*Provided records:*
╔══

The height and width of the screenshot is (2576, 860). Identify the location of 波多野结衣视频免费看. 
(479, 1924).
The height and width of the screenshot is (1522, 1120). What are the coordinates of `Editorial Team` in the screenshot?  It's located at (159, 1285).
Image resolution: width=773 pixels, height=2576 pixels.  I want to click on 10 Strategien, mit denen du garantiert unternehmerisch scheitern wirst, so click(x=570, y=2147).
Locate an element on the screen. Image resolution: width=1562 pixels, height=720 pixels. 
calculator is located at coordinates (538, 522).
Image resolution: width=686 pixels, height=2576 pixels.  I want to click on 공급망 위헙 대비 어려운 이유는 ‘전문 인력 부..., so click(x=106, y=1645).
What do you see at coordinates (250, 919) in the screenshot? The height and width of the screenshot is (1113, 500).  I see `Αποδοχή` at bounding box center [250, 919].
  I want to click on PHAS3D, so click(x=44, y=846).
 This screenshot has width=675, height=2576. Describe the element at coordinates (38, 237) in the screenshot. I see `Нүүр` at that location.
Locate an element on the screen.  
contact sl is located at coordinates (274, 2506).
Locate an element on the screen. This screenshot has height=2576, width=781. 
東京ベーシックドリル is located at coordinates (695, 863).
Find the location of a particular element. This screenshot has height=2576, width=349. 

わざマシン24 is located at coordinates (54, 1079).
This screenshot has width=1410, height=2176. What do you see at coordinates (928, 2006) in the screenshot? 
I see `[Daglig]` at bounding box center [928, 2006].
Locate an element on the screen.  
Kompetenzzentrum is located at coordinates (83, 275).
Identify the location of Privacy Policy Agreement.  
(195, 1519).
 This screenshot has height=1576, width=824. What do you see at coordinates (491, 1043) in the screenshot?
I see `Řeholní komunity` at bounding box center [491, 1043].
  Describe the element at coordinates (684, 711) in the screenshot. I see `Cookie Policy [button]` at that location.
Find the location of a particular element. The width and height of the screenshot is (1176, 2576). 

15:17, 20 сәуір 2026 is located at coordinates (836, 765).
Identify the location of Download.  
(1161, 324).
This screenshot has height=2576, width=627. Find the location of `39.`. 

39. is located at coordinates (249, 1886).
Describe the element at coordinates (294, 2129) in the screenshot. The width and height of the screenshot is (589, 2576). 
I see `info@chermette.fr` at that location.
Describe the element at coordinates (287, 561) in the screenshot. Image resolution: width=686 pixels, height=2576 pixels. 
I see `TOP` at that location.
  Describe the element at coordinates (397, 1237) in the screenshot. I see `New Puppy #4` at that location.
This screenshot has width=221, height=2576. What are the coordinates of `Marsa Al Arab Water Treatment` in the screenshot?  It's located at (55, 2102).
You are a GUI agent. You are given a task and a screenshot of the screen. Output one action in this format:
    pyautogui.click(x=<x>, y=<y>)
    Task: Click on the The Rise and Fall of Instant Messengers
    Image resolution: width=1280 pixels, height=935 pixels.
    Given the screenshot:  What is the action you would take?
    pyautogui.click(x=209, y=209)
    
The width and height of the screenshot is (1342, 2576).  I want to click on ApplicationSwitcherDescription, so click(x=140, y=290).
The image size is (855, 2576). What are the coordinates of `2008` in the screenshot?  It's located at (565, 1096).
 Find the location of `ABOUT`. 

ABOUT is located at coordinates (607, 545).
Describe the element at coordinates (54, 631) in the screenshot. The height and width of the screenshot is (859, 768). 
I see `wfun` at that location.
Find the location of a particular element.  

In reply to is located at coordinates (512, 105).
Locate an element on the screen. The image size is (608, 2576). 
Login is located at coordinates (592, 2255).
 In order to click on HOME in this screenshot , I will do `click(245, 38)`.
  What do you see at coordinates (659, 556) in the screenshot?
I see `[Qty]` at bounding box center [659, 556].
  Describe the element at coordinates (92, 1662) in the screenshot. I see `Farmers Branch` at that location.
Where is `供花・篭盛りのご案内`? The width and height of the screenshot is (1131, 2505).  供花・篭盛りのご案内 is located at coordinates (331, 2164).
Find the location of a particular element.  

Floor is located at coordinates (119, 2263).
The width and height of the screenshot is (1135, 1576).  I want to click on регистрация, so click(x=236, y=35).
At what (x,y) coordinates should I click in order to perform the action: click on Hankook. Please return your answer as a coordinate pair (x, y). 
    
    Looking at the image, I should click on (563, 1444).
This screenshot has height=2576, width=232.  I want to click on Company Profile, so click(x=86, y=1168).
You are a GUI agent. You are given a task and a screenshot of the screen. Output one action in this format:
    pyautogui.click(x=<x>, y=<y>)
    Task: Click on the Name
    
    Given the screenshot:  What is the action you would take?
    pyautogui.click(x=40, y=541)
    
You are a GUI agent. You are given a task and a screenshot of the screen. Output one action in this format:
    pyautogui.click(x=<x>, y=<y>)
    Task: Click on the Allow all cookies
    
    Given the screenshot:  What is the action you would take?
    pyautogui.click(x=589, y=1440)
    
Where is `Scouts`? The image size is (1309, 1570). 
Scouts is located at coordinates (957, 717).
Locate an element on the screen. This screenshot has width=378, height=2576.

╚══

*Problem:* Rewrite all of the material above, putting "Find an element on the screen" wherever "Locate an element on the screen" appears and leaving everything else unchanged.

*Task output:*
The height and width of the screenshot is (2576, 860). Identify the location of 波多野结衣视频免费看. 
(479, 1924).
The height and width of the screenshot is (1522, 1120). What are the coordinates of `Editorial Team` in the screenshot?  It's located at (159, 1285).
Image resolution: width=773 pixels, height=2576 pixels.  I want to click on 10 Strategien, mit denen du garantiert unternehmerisch scheitern wirst, so click(x=570, y=2147).
Find an element on the screen. Image resolution: width=1562 pixels, height=720 pixels. 
calculator is located at coordinates (538, 522).
Image resolution: width=686 pixels, height=2576 pixels.  I want to click on 공급망 위헙 대비 어려운 이유는 ‘전문 인력 부..., so click(x=106, y=1645).
What do you see at coordinates (250, 919) in the screenshot? The height and width of the screenshot is (1113, 500).  I see `Αποδοχή` at bounding box center [250, 919].
  I want to click on PHAS3D, so click(x=44, y=846).
 This screenshot has width=675, height=2576. Describe the element at coordinates (38, 237) in the screenshot. I see `Нүүр` at that location.
Find an element on the screen.  
contact sl is located at coordinates (274, 2506).
Find an element on the screen. This screenshot has height=2576, width=781. 
東京ベーシックドリル is located at coordinates (695, 863).
Find the location of a particular element. This screenshot has height=2576, width=349. 

わざマシン24 is located at coordinates (54, 1079).
This screenshot has width=1410, height=2176. What do you see at coordinates (928, 2006) in the screenshot? 
I see `[Daglig]` at bounding box center [928, 2006].
Find an element on the screen.  
Kompetenzzentrum is located at coordinates (83, 275).
Identify the location of Privacy Policy Agreement.  
(195, 1519).
 This screenshot has height=1576, width=824. What do you see at coordinates (491, 1043) in the screenshot?
I see `Řeholní komunity` at bounding box center [491, 1043].
  Describe the element at coordinates (684, 711) in the screenshot. I see `Cookie Policy [button]` at that location.
Find the location of a particular element. The width and height of the screenshot is (1176, 2576). 

15:17, 20 сәуір 2026 is located at coordinates (836, 765).
Identify the location of Download.  
(1161, 324).
This screenshot has height=2576, width=627. Find the location of `39.`. 

39. is located at coordinates (249, 1886).
Describe the element at coordinates (294, 2129) in the screenshot. The width and height of the screenshot is (589, 2576). 
I see `info@chermette.fr` at that location.
Describe the element at coordinates (287, 561) in the screenshot. Image resolution: width=686 pixels, height=2576 pixels. 
I see `TOP` at that location.
  Describe the element at coordinates (397, 1237) in the screenshot. I see `New Puppy #4` at that location.
This screenshot has width=221, height=2576. What are the coordinates of `Marsa Al Arab Water Treatment` in the screenshot?  It's located at (55, 2102).
You are a GUI agent. You are given a task and a screenshot of the screen. Output one action in this format:
    pyautogui.click(x=<x>, y=<y>)
    Task: Click on the The Rise and Fall of Instant Messengers
    Image resolution: width=1280 pixels, height=935 pixels.
    Given the screenshot:  What is the action you would take?
    pyautogui.click(x=209, y=209)
    
The width and height of the screenshot is (1342, 2576).  I want to click on ApplicationSwitcherDescription, so click(x=140, y=290).
The image size is (855, 2576). What are the coordinates of `2008` in the screenshot?  It's located at (565, 1096).
 Find the location of `ABOUT`. 

ABOUT is located at coordinates (607, 545).
Describe the element at coordinates (54, 631) in the screenshot. The height and width of the screenshot is (859, 768). 
I see `wfun` at that location.
Find the location of a particular element.  

In reply to is located at coordinates (512, 105).
Find an element on the screen. The image size is (608, 2576). 
Login is located at coordinates (592, 2255).
 In order to click on HOME in this screenshot , I will do `click(245, 38)`.
  What do you see at coordinates (659, 556) in the screenshot?
I see `[Qty]` at bounding box center [659, 556].
  Describe the element at coordinates (92, 1662) in the screenshot. I see `Farmers Branch` at that location.
Where is `供花・篭盛りのご案内`? The width and height of the screenshot is (1131, 2505).  供花・篭盛りのご案内 is located at coordinates (331, 2164).
Find the location of a particular element.  

Floor is located at coordinates (119, 2263).
The width and height of the screenshot is (1135, 1576).  I want to click on регистрация, so click(x=236, y=35).
At what (x,y) coordinates should I click in order to perform the action: click on Hankook. Please return your answer as a coordinate pair (x, y). 
    
    Looking at the image, I should click on (563, 1444).
This screenshot has height=2576, width=232.  I want to click on Company Profile, so click(x=86, y=1168).
You are a GUI agent. You are given a task and a screenshot of the screen. Output one action in this format:
    pyautogui.click(x=<x>, y=<y>)
    Task: Click on the Name
    
    Given the screenshot:  What is the action you would take?
    pyautogui.click(x=40, y=541)
    
You are a GUI agent. You are given a task and a screenshot of the screen. Output one action in this format:
    pyautogui.click(x=<x>, y=<y>)
    Task: Click on the Allow all cookies
    
    Given the screenshot:  What is the action you would take?
    pyautogui.click(x=589, y=1440)
    
Where is `Scouts`? The image size is (1309, 1570). 
Scouts is located at coordinates (957, 717).
Find an element on the screen. This screenshot has width=378, height=2576.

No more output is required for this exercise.